Amy Chamberlin: I remember Evan telling me a lot about that trip to Europe that he went with his brother. In particular, I remember him telling me about seeing Chelsea Clinton in Paris. He found that part very humorous, that he saw her. To be out in Europe and see someone famous in the United States, and also staying in hostels along the way, and just what an adventure it was. It was a good memory for him too. He talked about it quite a bit.
Jana Murphy: He loved ethnic food, so when he would travel, he really enjoyed eating all of the food. I know that he loved ethnic restaurants. As Amy he touched on earlier, he liked spicy food, but he loved Indian food. It’s interesting, it’s just been so great, Amy, to have the memories come out. Amy and I’ll be hanging out and I’ll mention a restaurant, she’s like, oh yeah, I went there one time with Evan, or, oh, yeah, Evan and I went there and he got this and I tried it and it was too spicy, so he ate mine. We switched foods because mine was too spicy, so I got…
Amy Chamberlin: Yep. Yeah. I’m like, no spice whatsoever, and he is adding Tabasco sauce and cayenne peppers.
Jana Murphy: Even though he didn’t have pets, he loved his mom’s cat. Her name is Maggie. On the cover of the USA Today, there’s a beautiful picture of Evan looking down with a big loving smile on his face, and he’s looking at Maggie, the cat [laughs]. She loved him. She was warmer to him than other people. She loved him a lot. He just had that beautiful energy to him, and anybody will tell you that. He just had a beautiful, loving, caring energy. People who see his picture, they’ll be able to see that come through.
Maximillian Alvarez: Yeah. Again, I’ve been open about this on this show and elsewhere that that first episode with Eric, Ken, and Linda was the hardest interview I’ve ever recorded, but I’m glad that we did. I think it was important, and it’s been a real honor to get to know them and you guys over the course of this past year and a half. I can’t thank you enough for always being willing to share what I know are very painful memories. But I’m so glad that we made space to share the happier memories as well, because we don’t want to give people the impression that an entire beautiful life lived is reducible to the horrors that Evan endured at the end of his life.

+++++

> [Exercises]:
A: Name each person who speaks in the transcript about Evan.
B: In the transcript about Evan, what was the name of his mom's cat?
C: Continue the transcript about Evan from the point where it stops.
The listing that follows this transcript about Evan is not needed for anything here.

> [Given information]:
+++++

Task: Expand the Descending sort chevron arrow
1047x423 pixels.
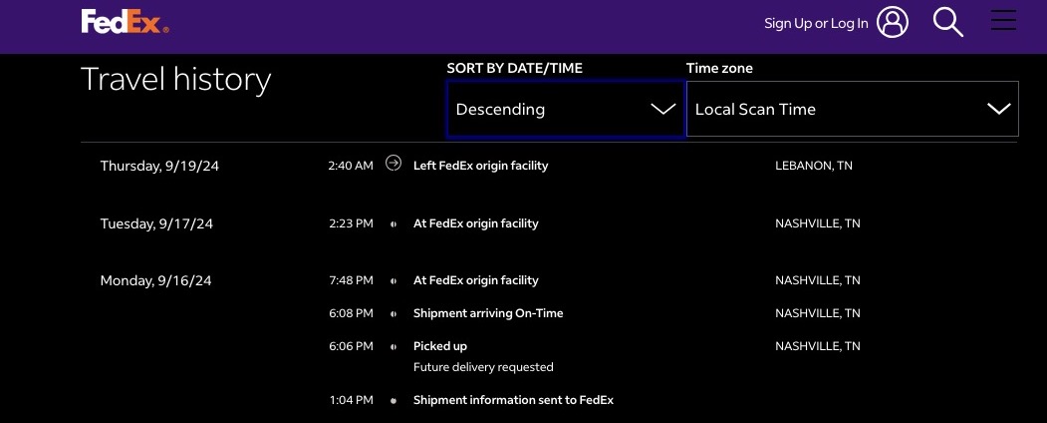Action: [x=662, y=109]
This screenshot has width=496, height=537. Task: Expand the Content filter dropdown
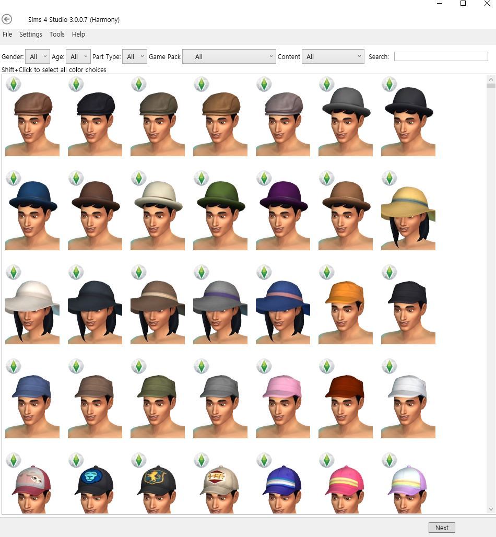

+++++

> [Numbered answers]:
A: Amy Chamberlin, Jana Murphy, Maximillian Alvarez

B: Maggie

C:
It’s worth very much honoring his memory and lifting up the beautiful soul that he was and the beautiful impact that he had on the people around him and the world that he was a part of, and so I just wanted to thank you both. Thank you to Erica, who couldn’t be here with us today, from the Justice for Evan Coalition. Obviously, we’re sending all of our love and solidarity to Evan’s family along with Amy and Jana. And to all of you out there, please take care of yourselves, and take care of each other. Please join us here at Working People in wishing Evan Seyfried a very happy birthday. We miss you.
Jana Murphy: Evan, we wish that you were here to celebrate another 40 years here on the planet. I know that’s been something that’s been so hard. So the Seyfrieds and Amy and everyone who knew Evan, looking forward to many, many, many, many more years of his light shining here on earth. Now that you’re not here any longer, Evan, we’re going to continue to carry your light. We’re so grateful that it was so, so bright, that your legacy will always live. You’re going to make a huge impact on the world, and just so grateful that you’re such a good person. On Saturday, Feb. 11, when your birthday comes, we’ll be lighting many, many, many lights for you and sending out so much gratitude, and grateful for the 40 birthdays that you got to celebrate here, and all of the wonderful memories that were made. Happy birthday, Evan. We love you and we miss you.